*MATERIAL SHOWN*.
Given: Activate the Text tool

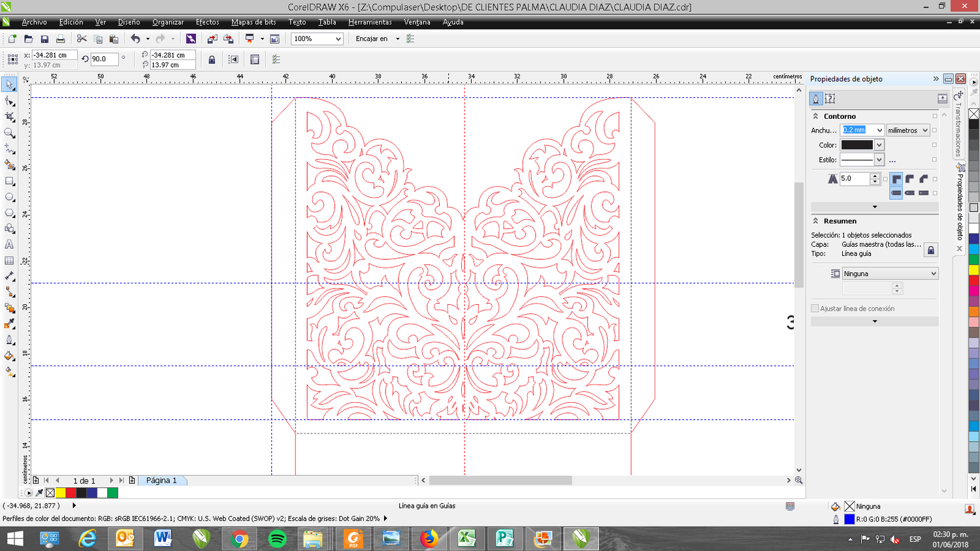Looking at the screenshot, I should (9, 245).
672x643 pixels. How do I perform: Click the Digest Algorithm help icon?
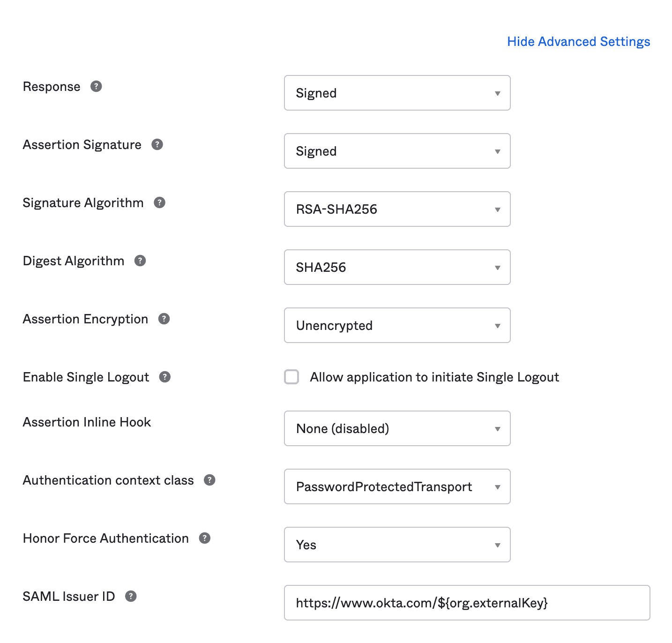(x=140, y=261)
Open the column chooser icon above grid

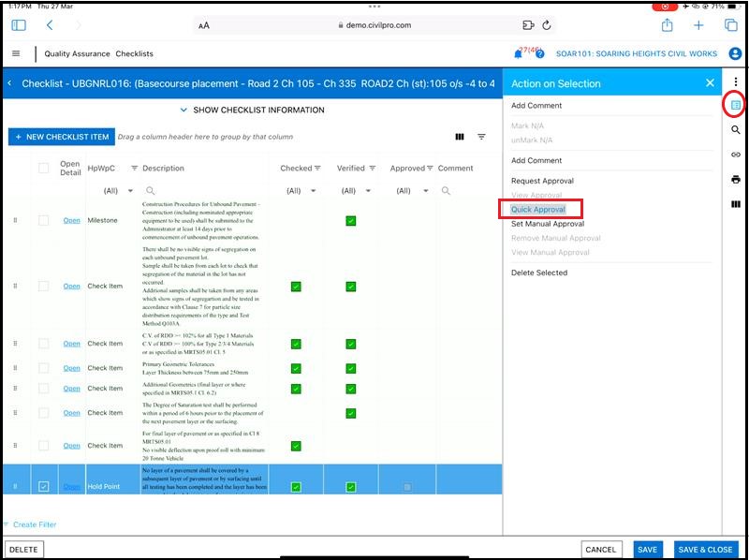(x=460, y=137)
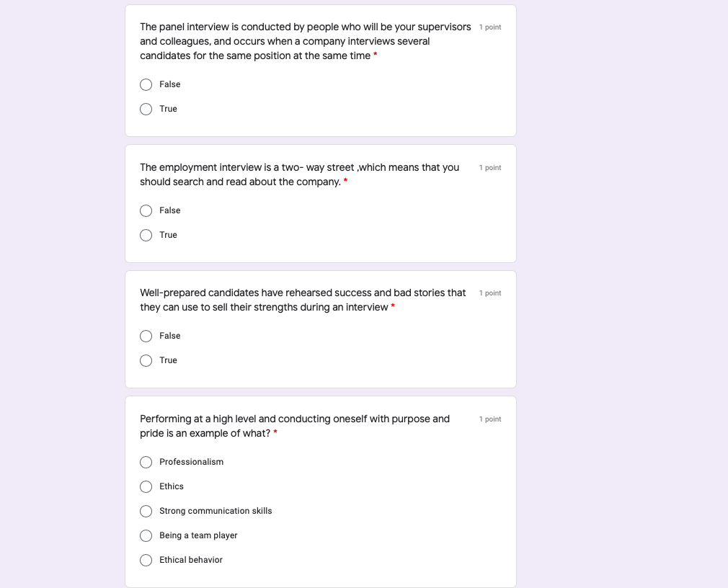Viewport: 728px width, 588px height.
Task: Choose False for two-way street question
Action: pos(146,210)
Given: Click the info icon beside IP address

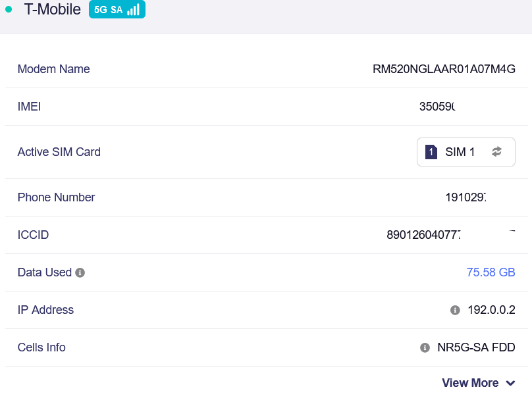Looking at the screenshot, I should pyautogui.click(x=454, y=310).
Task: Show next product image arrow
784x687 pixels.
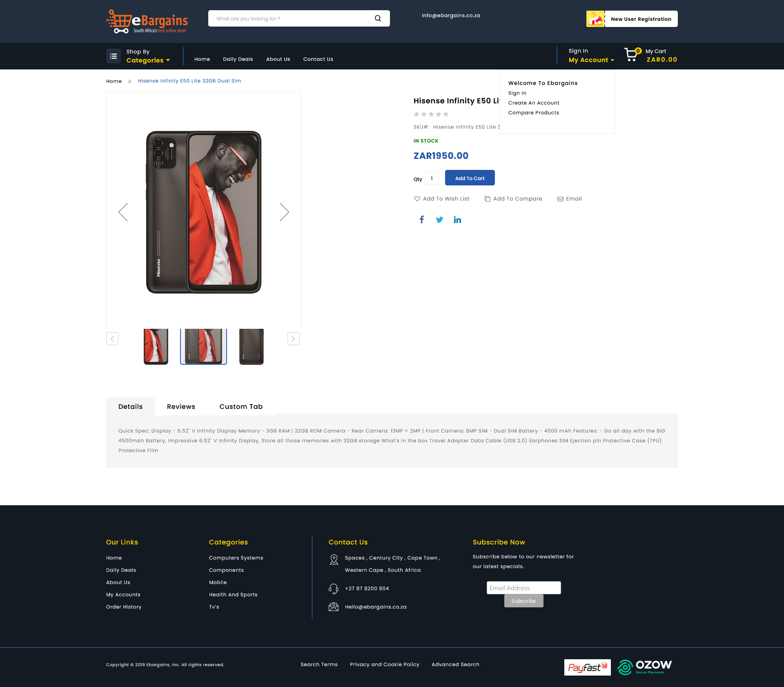Action: [x=284, y=212]
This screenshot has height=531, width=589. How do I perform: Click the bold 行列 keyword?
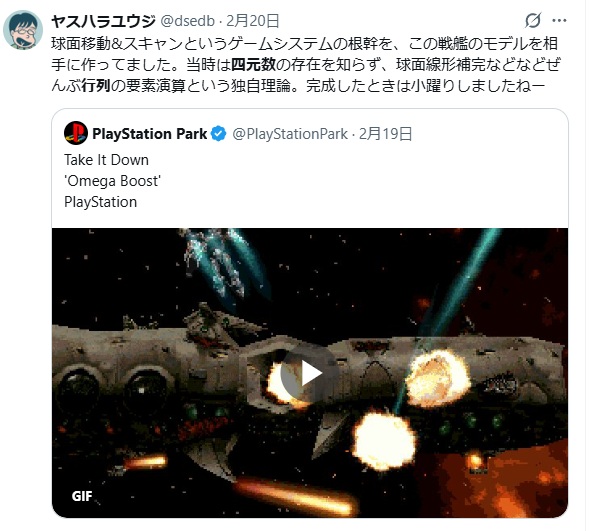pyautogui.click(x=96, y=86)
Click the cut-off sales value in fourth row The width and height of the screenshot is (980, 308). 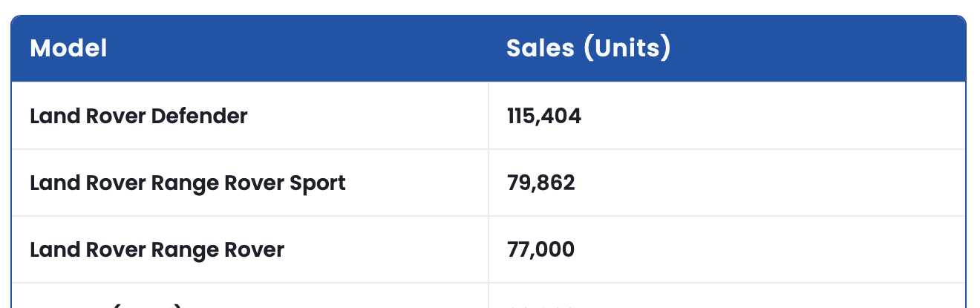click(x=540, y=304)
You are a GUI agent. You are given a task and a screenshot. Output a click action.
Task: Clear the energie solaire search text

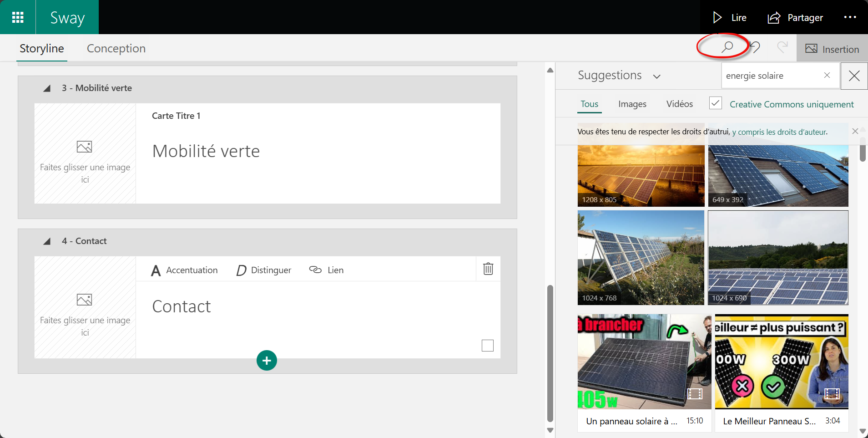(x=827, y=76)
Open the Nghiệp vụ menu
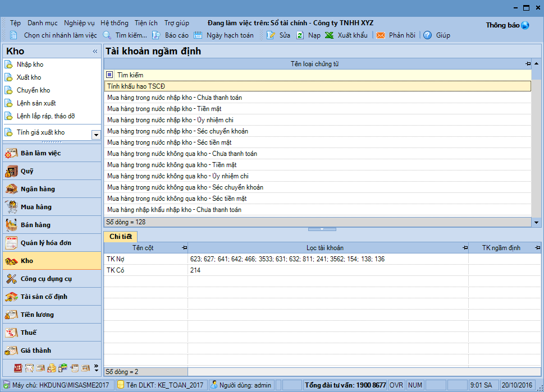The width and height of the screenshot is (544, 392). [x=79, y=23]
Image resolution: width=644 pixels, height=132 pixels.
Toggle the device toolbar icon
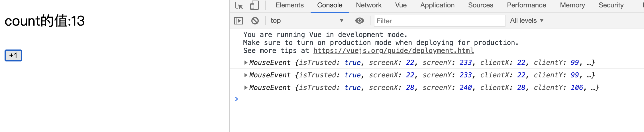254,5
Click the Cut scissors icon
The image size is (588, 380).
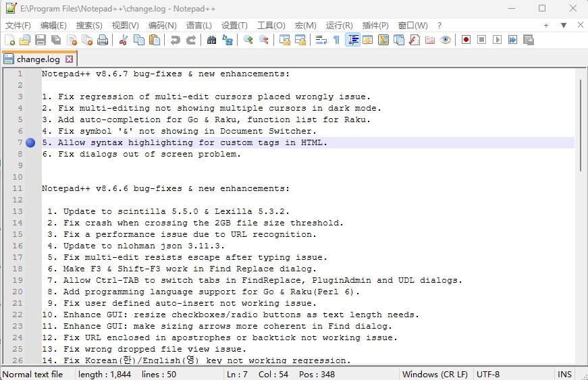coord(123,40)
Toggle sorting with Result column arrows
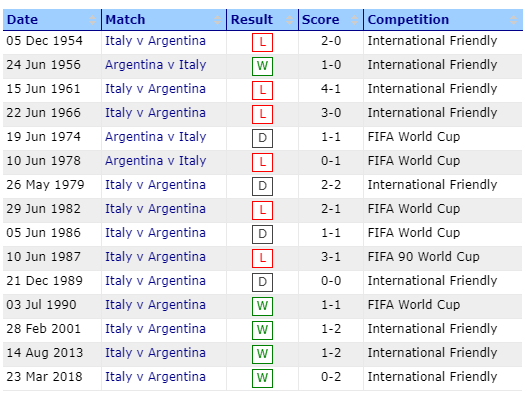The height and width of the screenshot is (394, 532). [289, 20]
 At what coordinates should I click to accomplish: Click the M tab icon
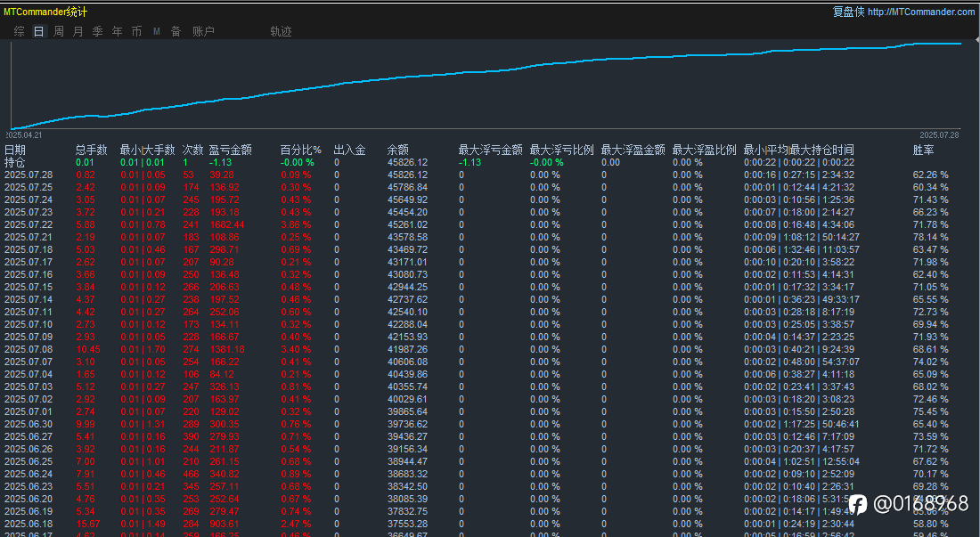(157, 31)
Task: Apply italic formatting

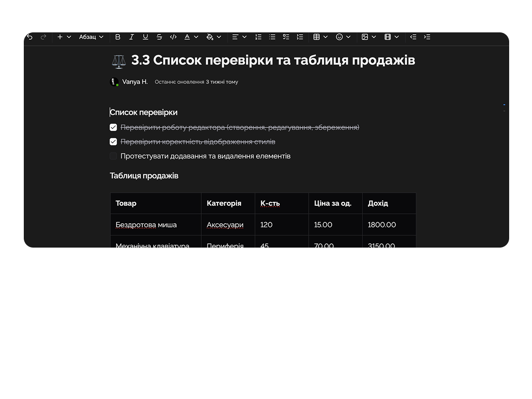Action: click(x=132, y=37)
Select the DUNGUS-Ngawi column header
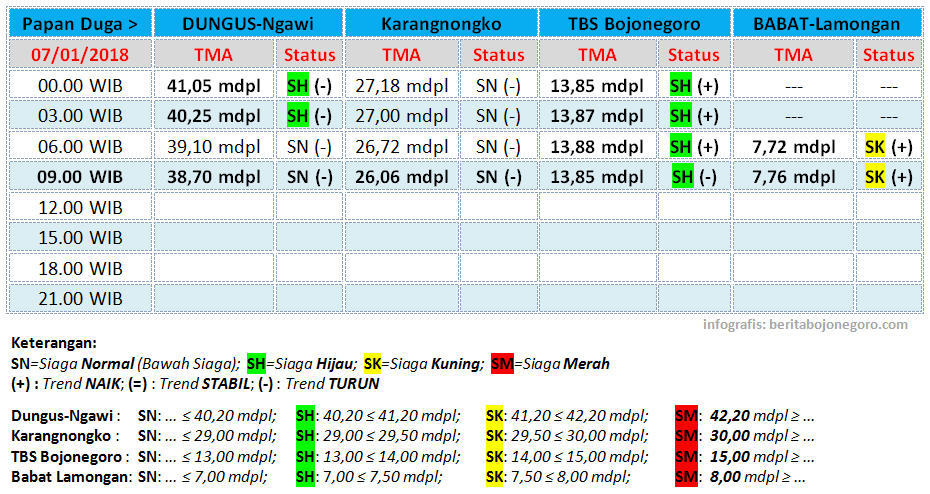The height and width of the screenshot is (494, 930). tap(248, 23)
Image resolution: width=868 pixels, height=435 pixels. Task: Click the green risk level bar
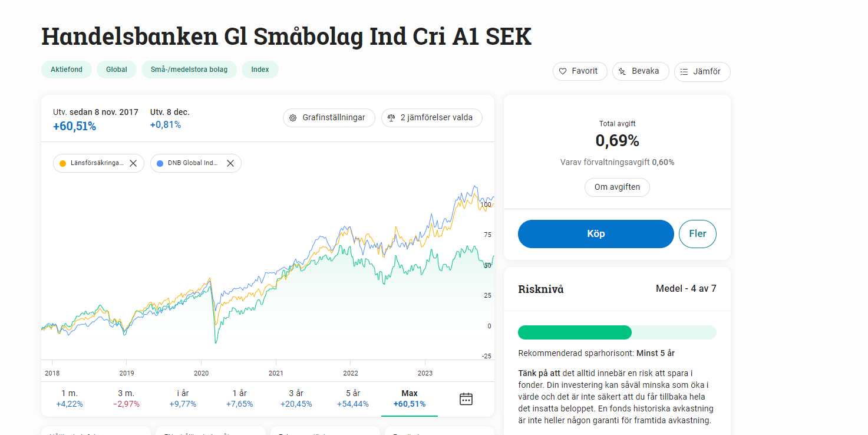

*PROBLEM TO SOLVE*. Exact reproduction is required for the lines from the one containing "Click the Cut scissors icon" through the end of the material, and for those lines only, without pictures.

*TASK RESULT*.
Click the Cut scissors icon
The image size is (588, 380).
coord(123,40)
Toggle sorting with Result column arrows
The height and width of the screenshot is (394, 532). [289, 20]
 At what coordinates should I click to accomplish: Click the M tab icon
(157, 31)
Task: Apply italic formatting

Action: click(x=132, y=37)
Select the DUNGUS-Ngawi column header
The height and width of the screenshot is (494, 930). tap(248, 23)
Image resolution: width=868 pixels, height=435 pixels. Task: Click the green risk level bar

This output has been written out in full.